Provided text |

[start]

Studio album by Cássia Eller
- Released: 1992
- Genre: Rock
- Label: PolyGram
- Producer: Wanderson Clayton

Cássia Eller chronology
| Cássia Eller (1990) | O Marginal (1992) | Cássia Eller (1994) |

= O Marginal =

O Marginal (In English: "The Outcast") is the second studio album by Cássia Eller, released in July 1992. It was recorded between January and April of the same year and produced by Wanderson Clayton with artistic direction from Mayrton Bahia.

The album had poor commercial results, causing her next release (Cássia Eller) to be written with more radio-friendly music.

Professional ratings
Review scores
| Source | Rating |
| Allmusic |  |

==Track listing==

O Marginal track listing (writing credits source )

[end]

Task A | Rewrite the O Marginal article from "Cássia Eller chronology" up to and including "from Mayrton Bahia.", putting "sophomore album" in place of "second studio album".
Task B | According to the O Marginal article, who handled artistic direction on the album?
The rows below the O Marginal article come from a different source.

Data extract |
[start]

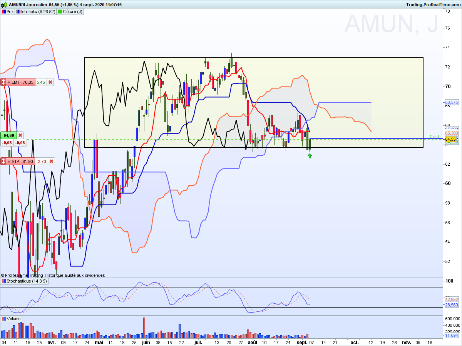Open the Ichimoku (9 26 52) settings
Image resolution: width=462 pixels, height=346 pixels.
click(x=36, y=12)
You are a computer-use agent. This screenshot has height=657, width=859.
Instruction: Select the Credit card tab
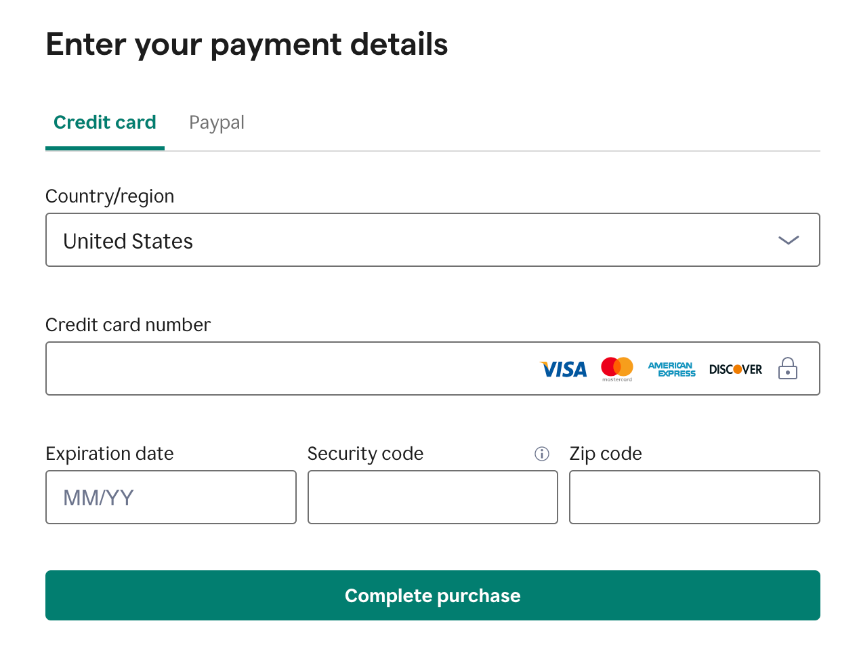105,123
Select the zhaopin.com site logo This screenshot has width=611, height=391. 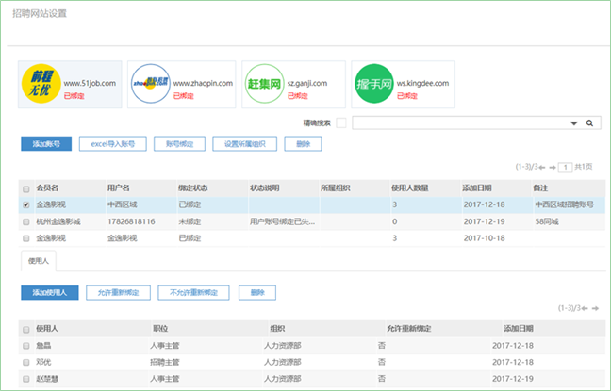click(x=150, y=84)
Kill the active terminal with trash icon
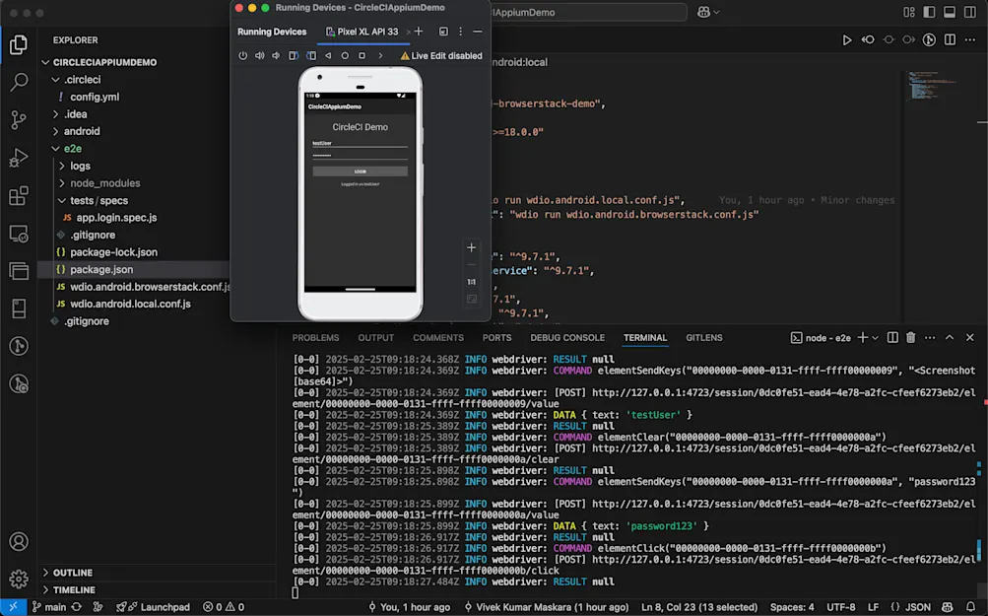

[end]

Task answer A |
Cássia Eller chronology
| Cássia Eller (1990) | O Marginal (1992) | Cássia Eller (1994) |

= O Marginal =

O Marginal (In English: "The Outcast") is the sophomore album by Cássia Eller, released in July 1992. It was recorded between January and April of the same year and produced by Wanderson Clayton with artistic direction from Mayrton Bahia.

Task answer B | Mayrton Bahia